# AMT Turnpike



## header (May 15, 2011)

I have just opened my AMT turnpike box after 40 yrs in different storage places, all dry. When put away everything worked. I only have found the blue pontiac. The controller resisters are worn and of course the drive bands are no good. All the track peices are in good shape non broken, 5 straights, 1 crossover & 6 turns. Looking to get $250. I am in Canton Ohio.


----------



## GALAXIESTARLIFT (Jun 1, 2008)

*Amt set from storage*

Is the set for sale?


----------



## GALAXIESTARLIFT (Jun 1, 2008)

*Amt turnpike domain names*

I own both www.amtturnpike.com and www.authenticmodelturnpike,com.

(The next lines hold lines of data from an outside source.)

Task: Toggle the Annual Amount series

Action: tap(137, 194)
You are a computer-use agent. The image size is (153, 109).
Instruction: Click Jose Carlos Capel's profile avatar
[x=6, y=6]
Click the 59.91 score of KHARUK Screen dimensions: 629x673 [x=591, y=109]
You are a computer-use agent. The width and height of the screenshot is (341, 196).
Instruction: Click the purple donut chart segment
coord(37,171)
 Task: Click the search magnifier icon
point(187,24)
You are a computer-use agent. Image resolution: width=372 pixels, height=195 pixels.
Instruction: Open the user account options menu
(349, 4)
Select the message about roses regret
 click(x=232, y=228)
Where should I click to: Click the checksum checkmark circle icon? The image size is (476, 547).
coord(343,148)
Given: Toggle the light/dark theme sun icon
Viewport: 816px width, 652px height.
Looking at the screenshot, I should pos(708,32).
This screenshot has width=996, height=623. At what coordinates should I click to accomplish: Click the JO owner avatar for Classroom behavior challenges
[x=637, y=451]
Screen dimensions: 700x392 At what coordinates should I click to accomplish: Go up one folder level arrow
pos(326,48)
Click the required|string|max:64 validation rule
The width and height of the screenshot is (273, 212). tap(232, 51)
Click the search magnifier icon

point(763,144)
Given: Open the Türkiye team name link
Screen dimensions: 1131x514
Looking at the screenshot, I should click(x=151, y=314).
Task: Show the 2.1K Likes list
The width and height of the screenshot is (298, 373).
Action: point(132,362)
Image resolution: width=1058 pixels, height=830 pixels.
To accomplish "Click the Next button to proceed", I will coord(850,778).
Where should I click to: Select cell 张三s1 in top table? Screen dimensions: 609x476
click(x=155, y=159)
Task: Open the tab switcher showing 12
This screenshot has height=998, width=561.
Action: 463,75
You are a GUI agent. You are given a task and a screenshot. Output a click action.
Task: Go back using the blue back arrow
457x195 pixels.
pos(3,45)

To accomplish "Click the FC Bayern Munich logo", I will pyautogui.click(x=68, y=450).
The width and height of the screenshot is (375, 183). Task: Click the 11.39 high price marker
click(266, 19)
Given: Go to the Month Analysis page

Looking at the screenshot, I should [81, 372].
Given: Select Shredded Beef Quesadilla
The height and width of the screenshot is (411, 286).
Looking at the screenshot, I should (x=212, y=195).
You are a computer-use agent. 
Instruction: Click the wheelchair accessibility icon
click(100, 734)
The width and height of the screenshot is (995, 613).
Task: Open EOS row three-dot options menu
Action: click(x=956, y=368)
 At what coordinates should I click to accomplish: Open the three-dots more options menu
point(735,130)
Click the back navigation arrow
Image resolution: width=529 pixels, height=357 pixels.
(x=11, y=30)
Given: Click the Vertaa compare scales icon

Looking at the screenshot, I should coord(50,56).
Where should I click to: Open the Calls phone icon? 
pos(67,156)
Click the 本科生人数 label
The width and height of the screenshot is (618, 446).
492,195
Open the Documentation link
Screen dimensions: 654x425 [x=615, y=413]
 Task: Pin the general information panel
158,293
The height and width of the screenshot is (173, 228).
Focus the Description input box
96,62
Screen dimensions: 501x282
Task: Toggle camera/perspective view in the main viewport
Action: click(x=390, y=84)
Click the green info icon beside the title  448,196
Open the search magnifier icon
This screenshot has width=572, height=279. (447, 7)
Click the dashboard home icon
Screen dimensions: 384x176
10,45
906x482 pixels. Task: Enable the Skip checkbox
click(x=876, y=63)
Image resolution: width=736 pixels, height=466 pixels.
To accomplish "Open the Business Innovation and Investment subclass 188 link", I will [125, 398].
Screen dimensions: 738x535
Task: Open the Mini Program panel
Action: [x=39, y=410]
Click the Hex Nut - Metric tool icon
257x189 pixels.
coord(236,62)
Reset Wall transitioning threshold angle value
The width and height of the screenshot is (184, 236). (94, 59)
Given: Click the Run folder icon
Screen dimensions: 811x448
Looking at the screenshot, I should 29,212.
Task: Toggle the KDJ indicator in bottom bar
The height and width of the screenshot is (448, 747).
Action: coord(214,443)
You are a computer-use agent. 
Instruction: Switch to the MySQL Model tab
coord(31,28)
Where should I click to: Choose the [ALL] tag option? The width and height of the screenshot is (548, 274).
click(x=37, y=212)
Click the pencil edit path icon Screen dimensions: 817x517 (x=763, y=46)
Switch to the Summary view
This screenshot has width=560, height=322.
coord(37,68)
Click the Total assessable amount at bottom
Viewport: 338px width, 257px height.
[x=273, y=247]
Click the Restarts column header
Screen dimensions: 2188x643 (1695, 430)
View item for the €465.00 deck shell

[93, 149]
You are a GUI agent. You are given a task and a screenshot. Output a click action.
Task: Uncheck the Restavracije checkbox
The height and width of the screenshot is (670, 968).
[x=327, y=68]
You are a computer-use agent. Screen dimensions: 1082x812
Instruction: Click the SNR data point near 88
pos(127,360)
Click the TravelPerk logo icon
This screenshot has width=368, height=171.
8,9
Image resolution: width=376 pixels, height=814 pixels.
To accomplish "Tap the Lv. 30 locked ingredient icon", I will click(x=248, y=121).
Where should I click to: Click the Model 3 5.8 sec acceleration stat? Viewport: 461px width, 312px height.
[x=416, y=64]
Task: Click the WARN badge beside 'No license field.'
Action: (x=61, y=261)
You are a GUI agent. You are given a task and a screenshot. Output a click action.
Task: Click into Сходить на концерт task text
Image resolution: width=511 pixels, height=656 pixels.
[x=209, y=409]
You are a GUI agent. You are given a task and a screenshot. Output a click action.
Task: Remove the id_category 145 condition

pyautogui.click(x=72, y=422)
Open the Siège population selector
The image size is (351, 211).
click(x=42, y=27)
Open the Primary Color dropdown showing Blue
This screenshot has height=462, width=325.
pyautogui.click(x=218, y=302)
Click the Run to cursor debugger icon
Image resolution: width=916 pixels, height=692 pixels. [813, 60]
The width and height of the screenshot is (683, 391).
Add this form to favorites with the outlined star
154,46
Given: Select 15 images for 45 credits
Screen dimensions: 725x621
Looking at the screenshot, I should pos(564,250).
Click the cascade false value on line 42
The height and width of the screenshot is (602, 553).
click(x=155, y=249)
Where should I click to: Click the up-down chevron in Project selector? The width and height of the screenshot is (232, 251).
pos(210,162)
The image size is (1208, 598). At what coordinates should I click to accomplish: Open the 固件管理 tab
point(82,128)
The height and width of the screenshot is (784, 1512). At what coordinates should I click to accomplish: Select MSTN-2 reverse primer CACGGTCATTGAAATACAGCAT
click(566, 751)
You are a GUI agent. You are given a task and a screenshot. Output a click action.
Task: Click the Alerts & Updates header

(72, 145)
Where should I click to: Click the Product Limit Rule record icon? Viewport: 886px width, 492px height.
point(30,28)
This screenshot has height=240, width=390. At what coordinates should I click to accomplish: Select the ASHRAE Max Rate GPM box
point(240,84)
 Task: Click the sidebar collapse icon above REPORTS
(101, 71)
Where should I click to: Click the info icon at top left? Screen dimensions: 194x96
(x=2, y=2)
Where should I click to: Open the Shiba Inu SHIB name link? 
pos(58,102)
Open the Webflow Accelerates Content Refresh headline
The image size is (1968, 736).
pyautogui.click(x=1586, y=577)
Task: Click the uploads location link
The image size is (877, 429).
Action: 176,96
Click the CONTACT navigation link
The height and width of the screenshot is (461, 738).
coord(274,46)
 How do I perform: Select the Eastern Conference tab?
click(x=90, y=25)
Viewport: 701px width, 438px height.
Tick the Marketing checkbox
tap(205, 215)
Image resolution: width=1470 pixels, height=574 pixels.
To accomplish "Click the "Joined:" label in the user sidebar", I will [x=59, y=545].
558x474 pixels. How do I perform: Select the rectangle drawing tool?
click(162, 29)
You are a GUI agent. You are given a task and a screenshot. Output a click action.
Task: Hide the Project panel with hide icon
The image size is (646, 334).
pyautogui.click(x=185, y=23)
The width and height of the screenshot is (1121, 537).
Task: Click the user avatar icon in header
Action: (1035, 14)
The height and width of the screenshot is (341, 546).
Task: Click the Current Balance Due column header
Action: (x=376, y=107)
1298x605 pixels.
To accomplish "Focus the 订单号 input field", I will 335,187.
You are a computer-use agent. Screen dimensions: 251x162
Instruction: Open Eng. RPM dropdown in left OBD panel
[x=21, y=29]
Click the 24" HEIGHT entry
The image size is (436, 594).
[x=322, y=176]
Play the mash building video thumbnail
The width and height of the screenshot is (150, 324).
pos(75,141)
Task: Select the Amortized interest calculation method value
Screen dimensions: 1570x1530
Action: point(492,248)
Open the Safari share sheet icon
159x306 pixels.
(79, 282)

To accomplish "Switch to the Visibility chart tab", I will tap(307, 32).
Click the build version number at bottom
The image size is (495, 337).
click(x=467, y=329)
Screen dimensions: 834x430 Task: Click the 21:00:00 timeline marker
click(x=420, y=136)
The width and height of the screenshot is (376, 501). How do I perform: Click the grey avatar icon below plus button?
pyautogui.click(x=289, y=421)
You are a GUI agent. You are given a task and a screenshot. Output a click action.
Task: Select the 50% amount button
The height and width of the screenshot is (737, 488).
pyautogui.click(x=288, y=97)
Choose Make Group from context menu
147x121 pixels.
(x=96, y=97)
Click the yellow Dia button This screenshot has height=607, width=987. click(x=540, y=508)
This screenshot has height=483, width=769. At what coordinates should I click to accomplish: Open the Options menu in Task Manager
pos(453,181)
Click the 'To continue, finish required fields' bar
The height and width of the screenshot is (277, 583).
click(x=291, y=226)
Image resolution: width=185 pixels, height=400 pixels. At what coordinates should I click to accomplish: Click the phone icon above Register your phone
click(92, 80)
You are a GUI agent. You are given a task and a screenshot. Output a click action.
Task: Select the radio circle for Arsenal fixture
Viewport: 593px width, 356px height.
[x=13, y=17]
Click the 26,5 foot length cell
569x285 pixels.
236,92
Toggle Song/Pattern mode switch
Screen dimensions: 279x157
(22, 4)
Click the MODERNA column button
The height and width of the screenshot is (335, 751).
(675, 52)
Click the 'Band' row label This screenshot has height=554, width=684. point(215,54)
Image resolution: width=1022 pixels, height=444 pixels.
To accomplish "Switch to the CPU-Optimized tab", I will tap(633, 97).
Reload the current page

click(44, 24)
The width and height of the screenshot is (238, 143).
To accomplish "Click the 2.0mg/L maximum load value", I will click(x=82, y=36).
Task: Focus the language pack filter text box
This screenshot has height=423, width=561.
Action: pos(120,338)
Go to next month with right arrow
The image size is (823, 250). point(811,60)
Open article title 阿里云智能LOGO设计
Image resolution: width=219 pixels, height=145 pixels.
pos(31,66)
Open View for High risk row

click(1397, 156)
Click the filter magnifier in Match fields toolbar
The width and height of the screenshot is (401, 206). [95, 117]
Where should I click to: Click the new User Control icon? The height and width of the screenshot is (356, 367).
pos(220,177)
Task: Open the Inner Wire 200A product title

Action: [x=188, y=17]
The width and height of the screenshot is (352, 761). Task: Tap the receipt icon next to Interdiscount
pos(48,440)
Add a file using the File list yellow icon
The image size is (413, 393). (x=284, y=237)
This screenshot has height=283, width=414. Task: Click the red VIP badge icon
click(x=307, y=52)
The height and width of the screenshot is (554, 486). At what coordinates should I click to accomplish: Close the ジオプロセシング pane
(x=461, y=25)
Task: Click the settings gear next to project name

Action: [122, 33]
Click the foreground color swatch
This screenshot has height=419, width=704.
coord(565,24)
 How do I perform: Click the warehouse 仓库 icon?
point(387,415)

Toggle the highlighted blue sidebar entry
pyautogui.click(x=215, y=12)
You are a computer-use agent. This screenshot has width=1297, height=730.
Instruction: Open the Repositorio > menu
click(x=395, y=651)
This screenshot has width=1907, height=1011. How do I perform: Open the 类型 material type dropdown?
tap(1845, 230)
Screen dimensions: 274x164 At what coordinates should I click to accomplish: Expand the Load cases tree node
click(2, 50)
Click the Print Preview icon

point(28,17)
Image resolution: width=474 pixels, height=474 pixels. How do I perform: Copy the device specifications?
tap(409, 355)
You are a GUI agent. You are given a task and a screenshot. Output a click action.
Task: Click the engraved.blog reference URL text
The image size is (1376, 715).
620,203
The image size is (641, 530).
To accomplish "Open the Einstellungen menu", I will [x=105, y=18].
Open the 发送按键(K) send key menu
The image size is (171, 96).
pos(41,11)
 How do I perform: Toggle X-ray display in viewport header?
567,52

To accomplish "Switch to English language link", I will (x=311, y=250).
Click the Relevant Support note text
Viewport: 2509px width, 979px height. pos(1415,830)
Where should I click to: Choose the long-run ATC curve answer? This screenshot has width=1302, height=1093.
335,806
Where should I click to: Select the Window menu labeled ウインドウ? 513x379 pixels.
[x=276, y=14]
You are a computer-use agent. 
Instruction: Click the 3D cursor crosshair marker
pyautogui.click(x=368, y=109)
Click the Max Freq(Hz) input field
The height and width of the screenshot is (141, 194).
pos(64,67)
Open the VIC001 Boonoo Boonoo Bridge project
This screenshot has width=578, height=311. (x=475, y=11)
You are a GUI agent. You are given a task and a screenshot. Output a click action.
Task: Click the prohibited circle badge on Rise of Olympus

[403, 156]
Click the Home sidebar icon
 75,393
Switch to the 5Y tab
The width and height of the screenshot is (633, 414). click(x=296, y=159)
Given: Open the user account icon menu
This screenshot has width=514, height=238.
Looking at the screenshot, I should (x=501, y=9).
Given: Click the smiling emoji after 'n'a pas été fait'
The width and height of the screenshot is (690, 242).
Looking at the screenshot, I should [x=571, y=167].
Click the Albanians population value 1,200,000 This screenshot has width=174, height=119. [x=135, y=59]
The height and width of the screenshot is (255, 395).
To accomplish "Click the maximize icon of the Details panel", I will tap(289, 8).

You can find MY COLLECTION, at www.galaxieland.com


----------



## philo426 (Mar 4, 2009)

PLease explain how the AMT Turnpike cars differ from conventional slot cars!What is that box-like 4 wheel structure in the front.Is that the drive mechanism?Also please explain how the reverses in direction work?


----------



## tomhocars (Oct 19, 2005)

I couldn't get www.authenticmodelturnpike.com


----------



## buzzinhornet (Jan 20, 2000)

Try your own link Tom


----------



## partspig (Mar 12, 2003)

That's cause he stuck a comma in there Tommy, instead of a period!  pig


----------



## header (May 15, 2011)

Philo429, Notice in the third picture there is a little brass truck in the front of the car. The slots for these are as wide as that truck, maybe 1.5inches. There are snap in covers that keep that truck in the slot and the power post/clip sticks up through the slot. You would put two in the slot two different ways turned 360 from the other, thus controlling two cars. The cars clip onto that post and do not come off while running. On the post the cars can do 360 spins. If you are good at backward steering the cars can go in reverse. Yes the front wheels can are steerable. The set is still for sale $200.


----------



## philo426 (Mar 4, 2009)

Thanks for explaining how the Turnpike system works!


----------